Two-time MVP A’ja Wilson, who has been the Aces’ top player overall since being drafted No. 1 in 2018, agreed.
“I think our chemistry in the locker room has kept us alive in many, many games and situations,” Wilson said. “Just the sisterhood we’ve built here. I think it has saved us, and it is a safety net we have.”
Still, the Aces now have to face a New York team led inside by two other players who have won MVPs, forwards Breanna Stewart and Jonquel Jones. Clark and 6-foot-4 reserves Cayla George and Alaina Coates will have to back up Wilson in that task.
As for the guards, starters Kelsey Plum and Jackie Young both have experience running the point guard spot and initiating the Aces’ offense.
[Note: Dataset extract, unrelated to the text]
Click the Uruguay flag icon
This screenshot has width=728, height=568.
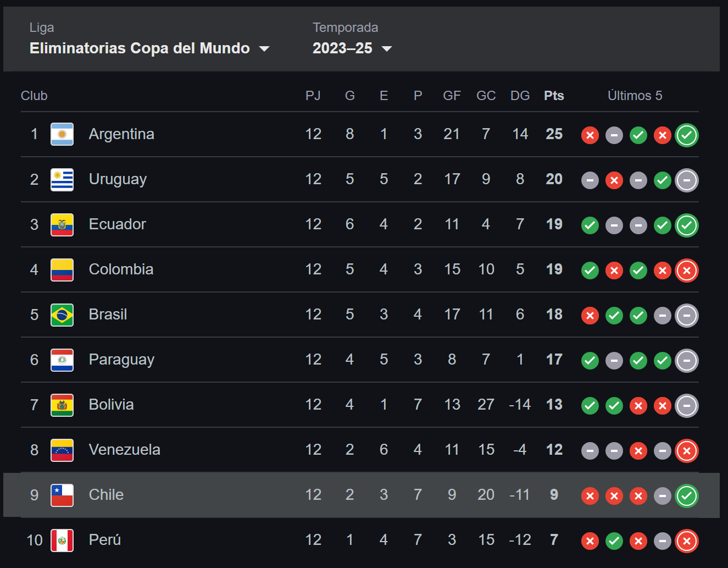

Plum and Young, both All-Stars along with Gray, know they need to have big performances from here on out. The Aces also have reserves Kierstan Bell and Sydney Colson at guard.
“We do have people that can step up,” Young said. “Even though Chels isn’t on the floor, you guys will see her drawing on the board in timeouts and just being a voice for us.
“I’ll be looking over at the bench at her, just seeing whatever reads she seeing. She will be talking to me a lot. So she’ll still have a big impact.”
The Las Vegas players and staff all said that while this is a big emotional blow to the team, they are trying to stay focused on their goal of repeating as champions.
“What doesn’t show up on the stat sheet is Chelsea’s leadership,” Plum said. “Her decision-making, her making big plays on offense and defense. It’s really tough.
“But we’re not a traditional team in that the fluidity of the way we play with multiple guards helps us. But it’s going to be about the whole team elevating themselves for the game.”